When the Waves Go Boom

If anyone tells you that sailing is boring, then obviously they have never sailed with the Africa Mercy.  There is always something going on, each and every day.  We have a whole calendar full of events, from Titanic up on Deck 8 to karaoke in the Cafe, Celebrations for crossing the Equator to Game Nights with Settlers of Cataan, Hand and Foot, and Killer Bunnies (three of my favorite games), and the favorites, Pirate Day and Sailing Olympics. 

Each and every night, dedicated volunteers keep a constant vigil during Pirate Watch.  I helped out the first morning of sail (from 5am – 7am) along side of one of the crew chaplains, Marty Schwebel (seen below in his Pirate Watch Garb, including eye patch, camera, night vision goggles, and radio).

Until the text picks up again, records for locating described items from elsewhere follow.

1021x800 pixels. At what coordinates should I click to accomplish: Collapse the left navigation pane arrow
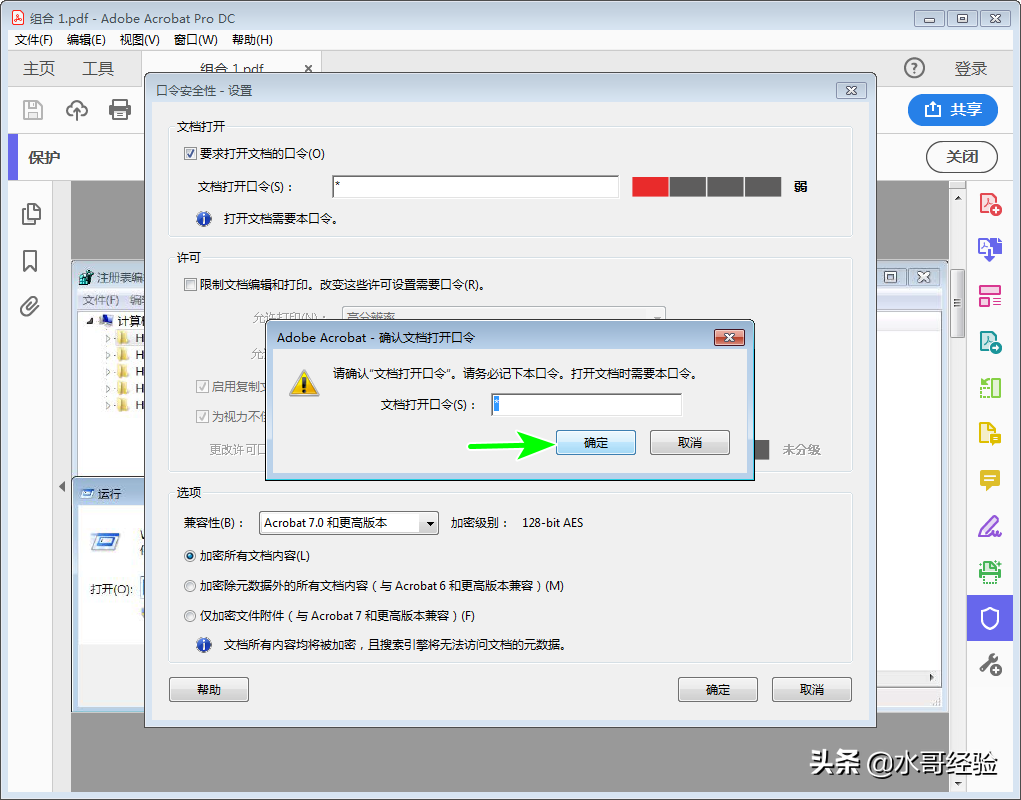(x=62, y=486)
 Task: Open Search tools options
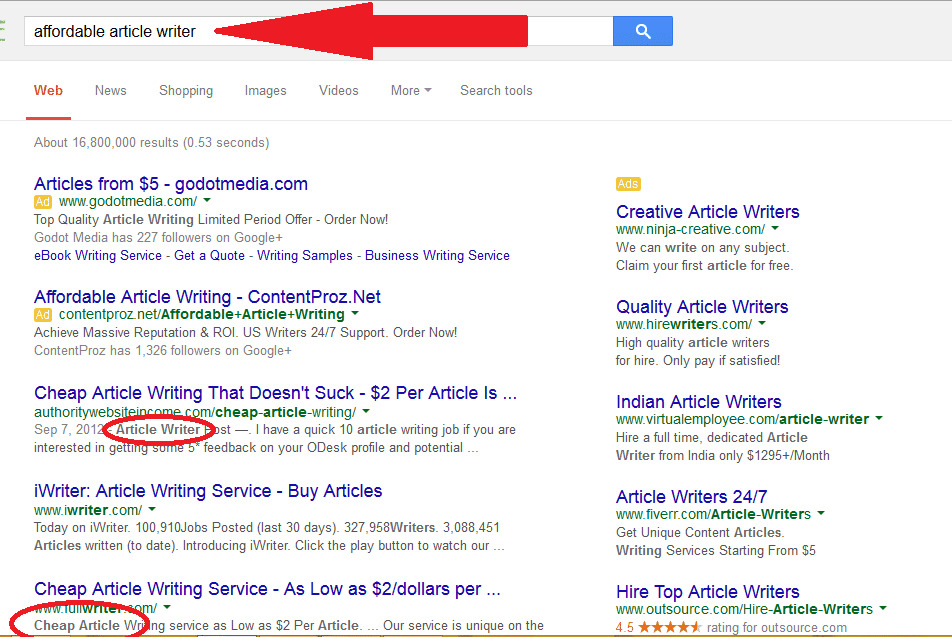[x=496, y=90]
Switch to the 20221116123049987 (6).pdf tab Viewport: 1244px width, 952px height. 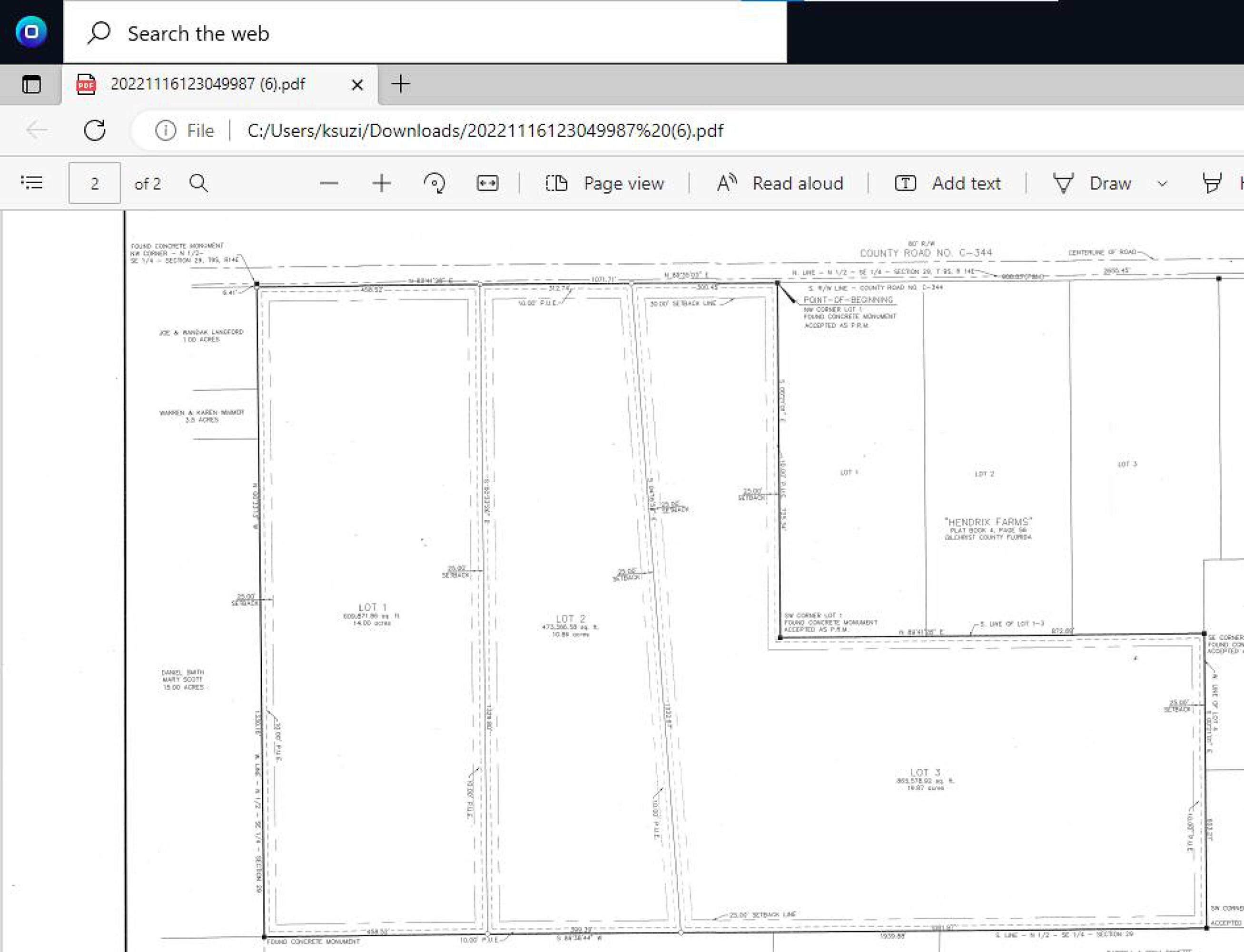point(208,84)
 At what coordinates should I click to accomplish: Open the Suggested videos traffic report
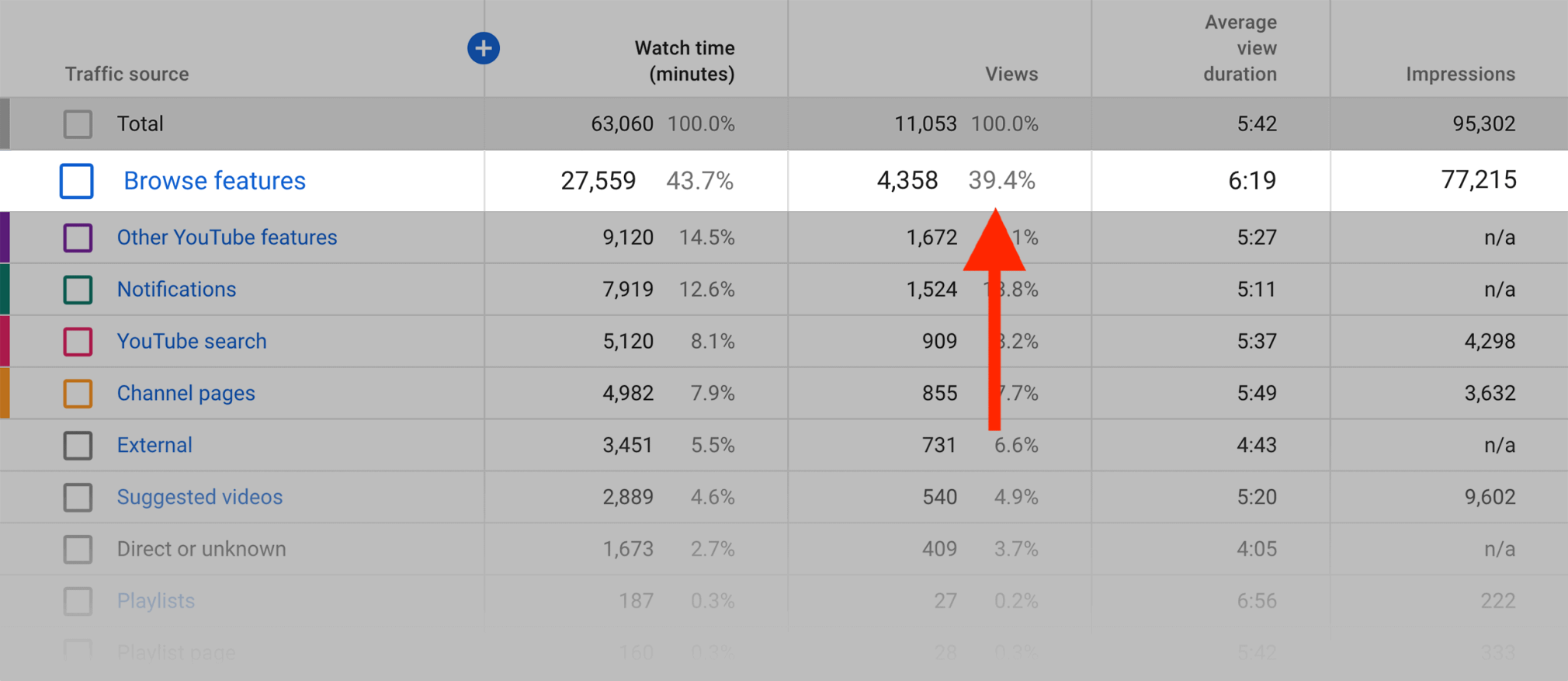click(x=199, y=497)
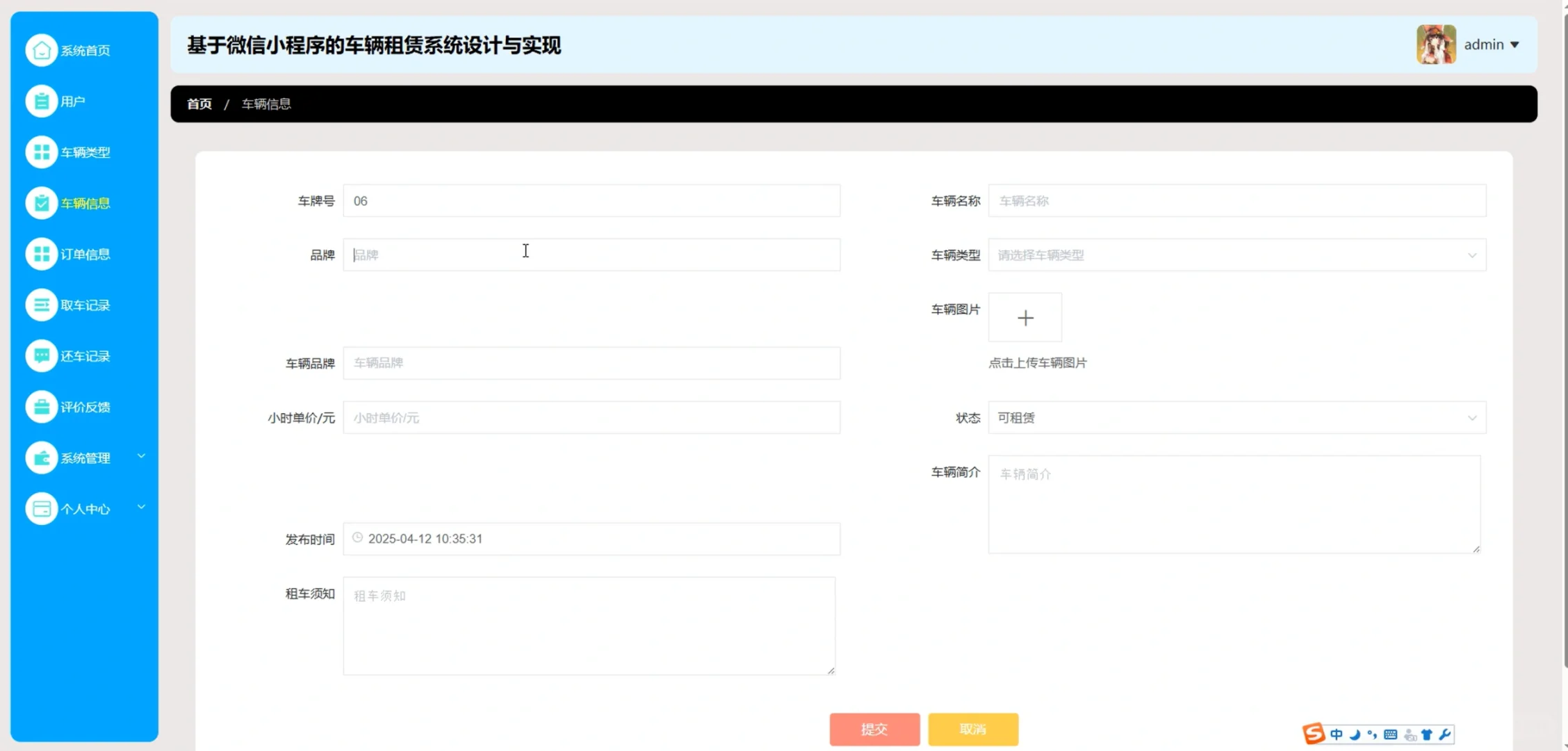Click the Sogou input method logo

1314,733
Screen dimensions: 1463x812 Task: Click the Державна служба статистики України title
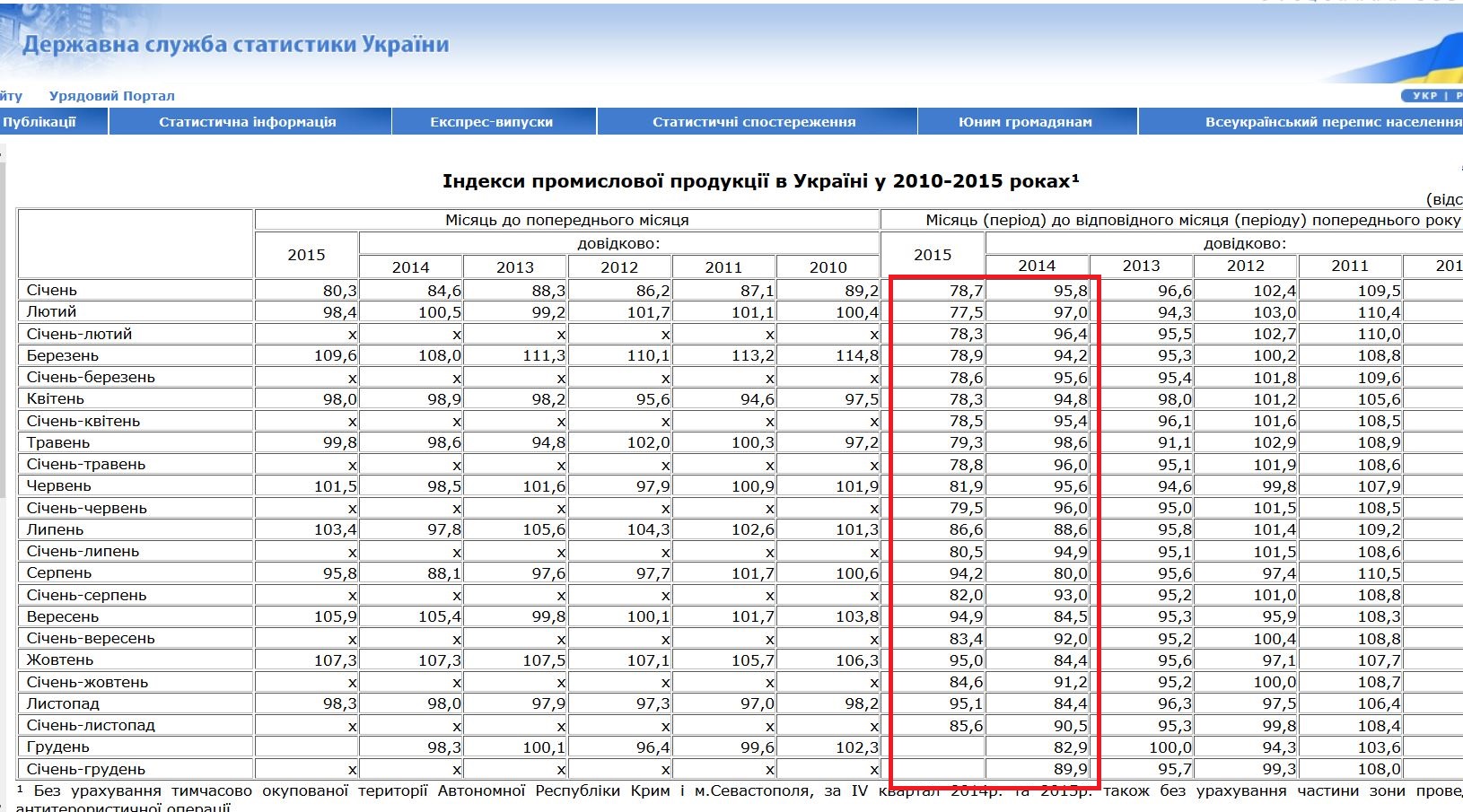tap(235, 45)
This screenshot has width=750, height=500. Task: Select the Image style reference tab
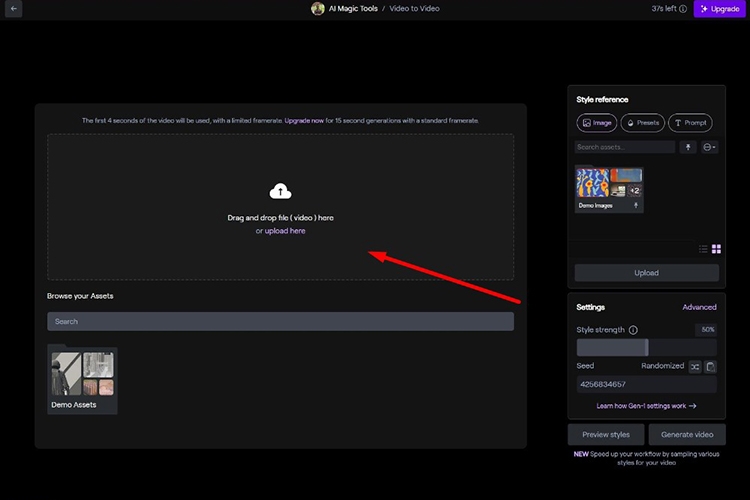596,123
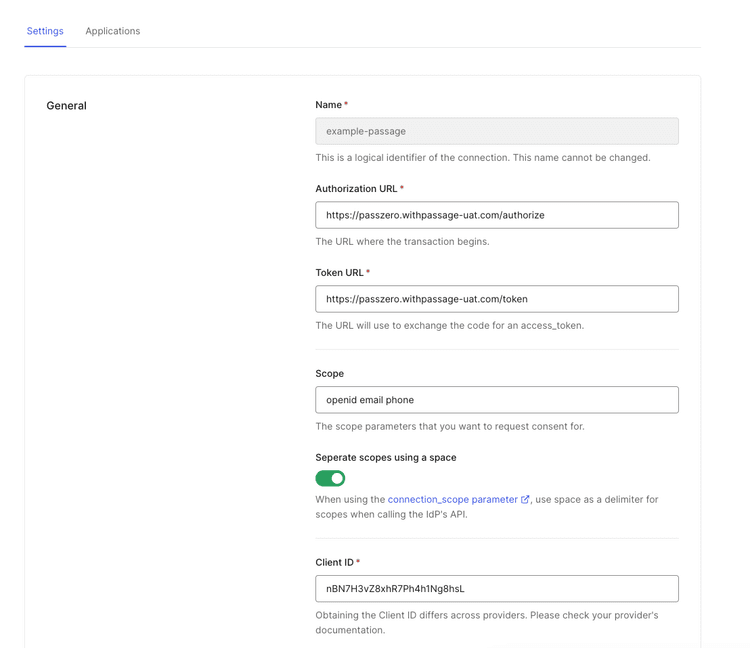This screenshot has height=648, width=750.
Task: Click the help text about logical identifier
Action: (482, 158)
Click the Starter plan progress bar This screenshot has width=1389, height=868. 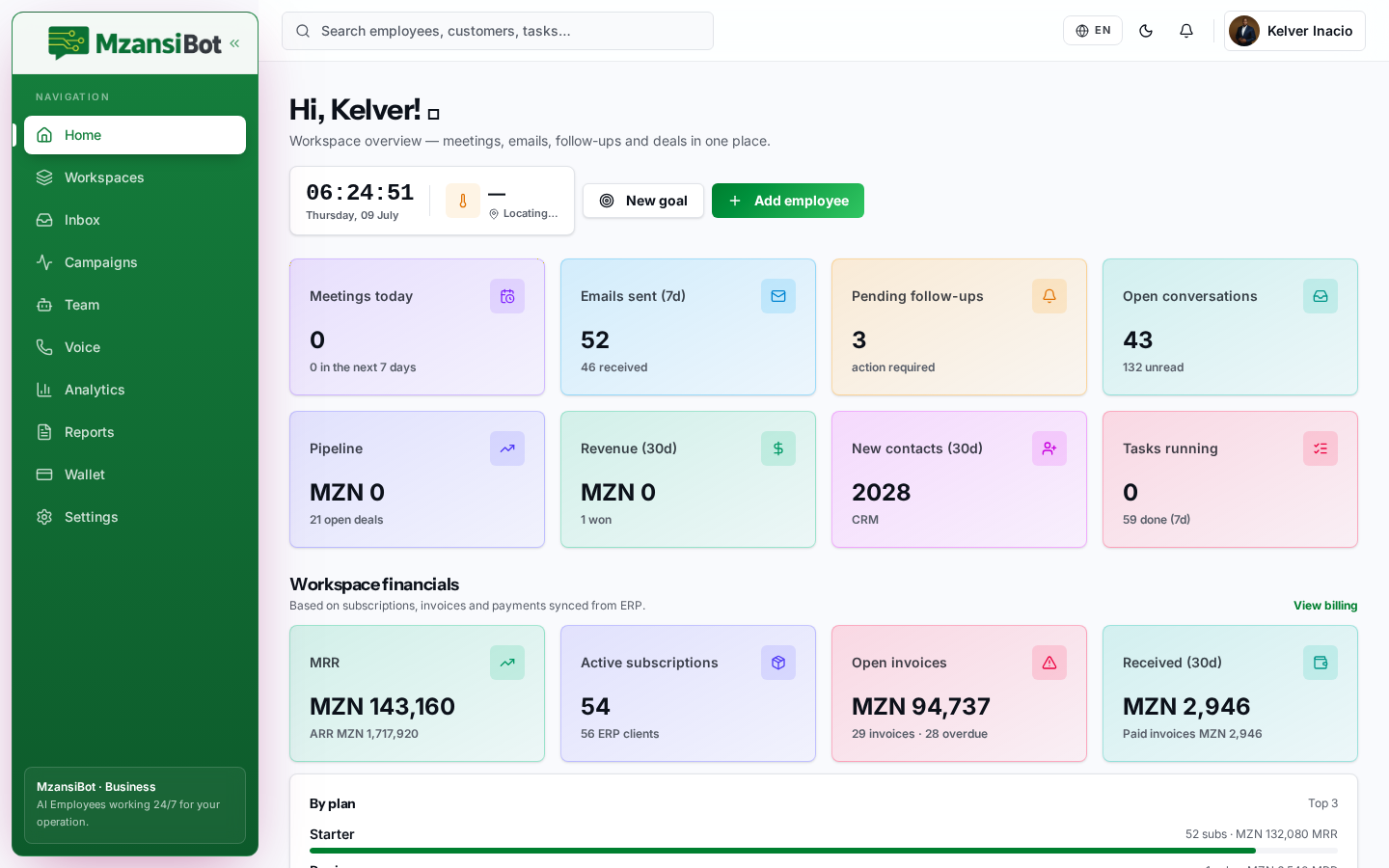[824, 851]
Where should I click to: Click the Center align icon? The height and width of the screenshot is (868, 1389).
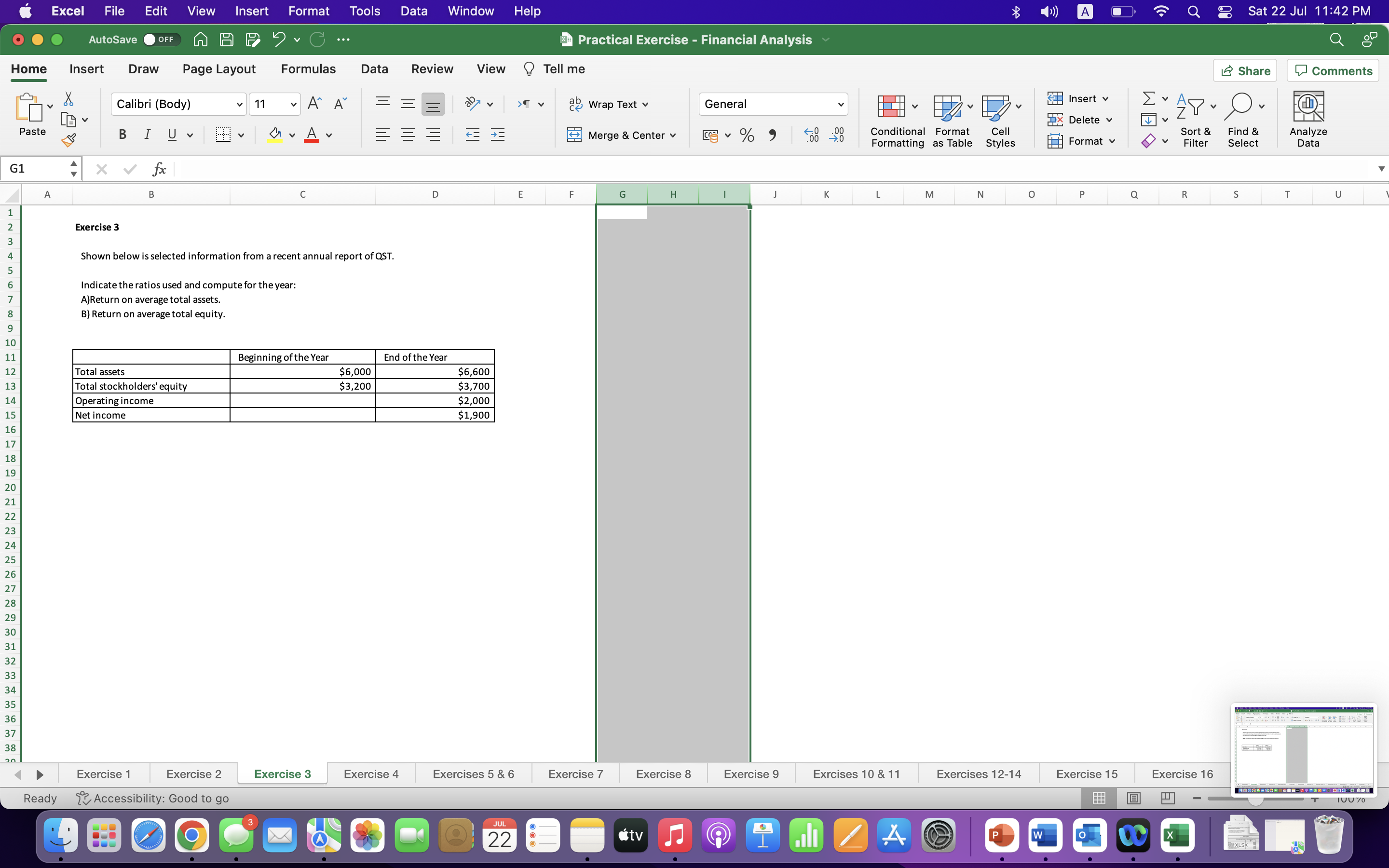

We watched as the sky went from pitch black, through the colors of morning until the sun crested the horizon.  It was beautiful.  Besides us two on Pirate Watch, a handful of others joined us, including Rachel (one of the girls that works in the galley) and some of the Gurkhas who eventually relieved us of our duties and sent us to get breakfast. 

This past weekend, we celebrated the sail with the Mercy Ship’s tradition of Pirate Day and the Sailing Olympics. 

Saturday, Pirate Day, was a fun-filled day where we sported the Jolly Roger, sang sea ditties, dressed up and had us a treasure hunt.  Most of the crew participated in some form or another, though most of those that dressed up were the children and youth aboard the ship.  Some parents and adults joined in on the fun as well. 

Above, you can see the gathering of Pirates from around the globe, from S. Africa to N. America, Holland to Norway, New Zealand to England.  Young and Old joined in on the festivities.  Below, you can see how young we start ’em off. 

The next day, Sunday, we had the Sailing Olympics, held every time we sail.  Hosted by our abundance of Hoob-noobs on board, the rules  were relatively simple, a little confusing and altogether fun. 

Some of the rules were vague and confusing, but they were ment to be.  Each event was specifically designed to help the crew battle the elements that the sea may or may not throw at us. 

Above, you can see some of the crew taking target practice in case of the event of marauding pirates from the day before (aka: little kids) attacked and tried to over-run the ship.  Below, others of the crew practiced building supports in case the structure of the ship buckled and gave way. 

We continued to practice, and to train.  From memorization to planning, packing to fleeing, seriousness to loads of fun. 

We all enjoyed the hours of fun provided by the crew.  The fun will never be forgotten, and will be looked forwards to on the next sail (for those fortunate to sail with the Africa Mercy again). 

Now, we rest and try to keep our feet beneath us as we have hit rougher waters.  Already seeing 20 degrees of tilt, we all know we are in the capable hands of the deck officers, the captain and, most importantly, God.